_What this task involves_
Extract each of the lines below that contains the word "Button". Case counts.

++++ Entries

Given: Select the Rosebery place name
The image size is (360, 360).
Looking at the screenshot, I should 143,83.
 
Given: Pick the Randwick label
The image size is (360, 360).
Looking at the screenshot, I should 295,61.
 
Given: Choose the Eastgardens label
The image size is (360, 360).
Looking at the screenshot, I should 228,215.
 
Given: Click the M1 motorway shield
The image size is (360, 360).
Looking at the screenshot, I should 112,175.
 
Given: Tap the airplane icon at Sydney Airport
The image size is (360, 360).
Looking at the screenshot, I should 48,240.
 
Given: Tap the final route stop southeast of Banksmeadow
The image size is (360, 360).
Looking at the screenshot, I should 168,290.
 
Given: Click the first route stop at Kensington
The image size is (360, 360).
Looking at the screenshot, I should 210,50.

++++++++
++++ Entries

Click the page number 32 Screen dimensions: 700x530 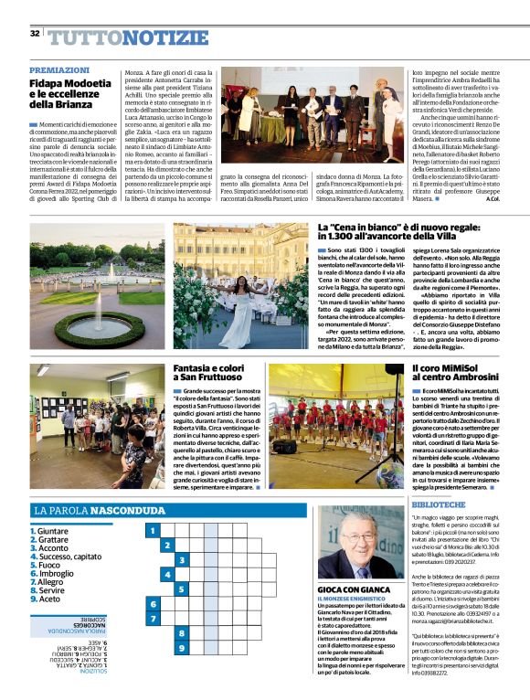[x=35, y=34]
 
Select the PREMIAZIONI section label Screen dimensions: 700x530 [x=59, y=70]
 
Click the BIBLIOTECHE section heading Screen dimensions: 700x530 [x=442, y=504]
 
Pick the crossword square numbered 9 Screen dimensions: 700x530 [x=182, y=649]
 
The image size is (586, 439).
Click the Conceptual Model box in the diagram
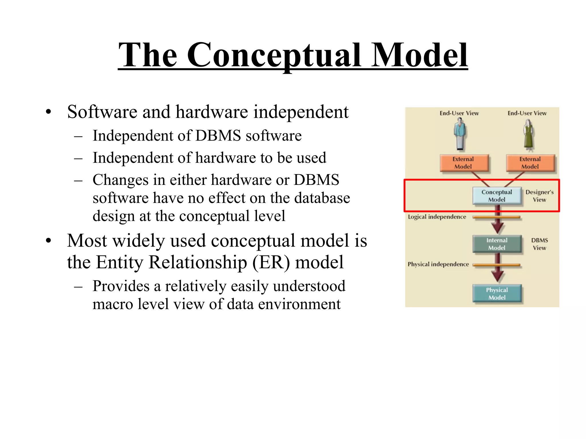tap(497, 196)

++++++++
++++ Entries

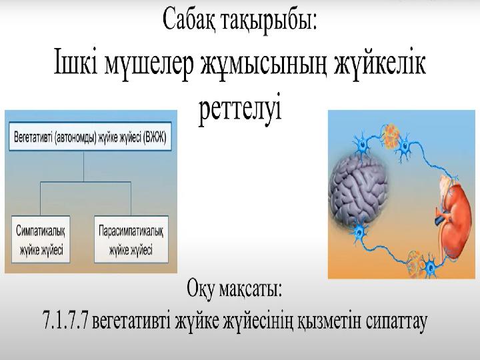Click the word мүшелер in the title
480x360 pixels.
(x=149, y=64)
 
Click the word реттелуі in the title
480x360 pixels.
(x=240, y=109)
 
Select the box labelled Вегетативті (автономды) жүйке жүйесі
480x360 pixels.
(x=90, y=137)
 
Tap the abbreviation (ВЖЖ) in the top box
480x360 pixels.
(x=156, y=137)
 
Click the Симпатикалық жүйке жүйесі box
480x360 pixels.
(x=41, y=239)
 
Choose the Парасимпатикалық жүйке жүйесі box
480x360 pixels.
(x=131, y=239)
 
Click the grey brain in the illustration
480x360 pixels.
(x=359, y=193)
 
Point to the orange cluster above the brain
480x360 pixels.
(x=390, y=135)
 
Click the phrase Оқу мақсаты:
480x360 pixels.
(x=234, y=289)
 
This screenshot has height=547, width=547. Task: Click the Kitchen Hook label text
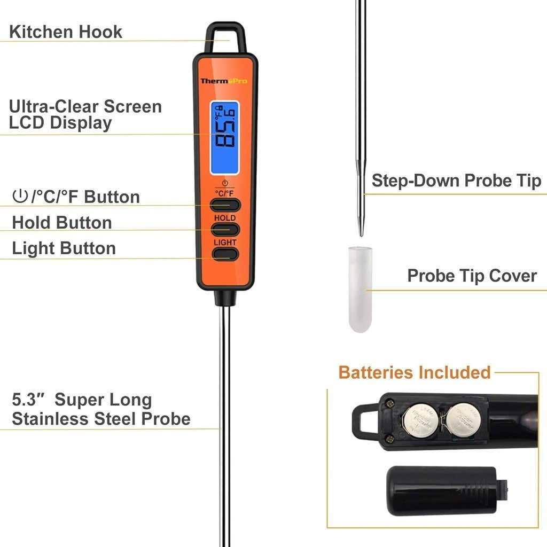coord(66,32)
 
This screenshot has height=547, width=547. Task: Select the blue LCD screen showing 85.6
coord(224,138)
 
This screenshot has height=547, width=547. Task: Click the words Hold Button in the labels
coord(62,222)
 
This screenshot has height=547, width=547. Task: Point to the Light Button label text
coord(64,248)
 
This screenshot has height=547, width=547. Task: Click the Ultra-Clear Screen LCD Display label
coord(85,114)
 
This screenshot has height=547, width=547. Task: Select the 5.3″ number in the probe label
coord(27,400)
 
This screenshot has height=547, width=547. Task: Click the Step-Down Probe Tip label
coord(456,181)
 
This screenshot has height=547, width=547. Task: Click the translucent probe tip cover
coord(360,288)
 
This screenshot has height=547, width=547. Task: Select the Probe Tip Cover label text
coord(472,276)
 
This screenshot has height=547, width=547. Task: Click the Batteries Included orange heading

++++++++

_Solution to the problem_
This screenshot has height=547, width=547. Task: Click the words Hold Button in the labels
This screenshot has height=547, width=547. Task: Point to the Light Button label text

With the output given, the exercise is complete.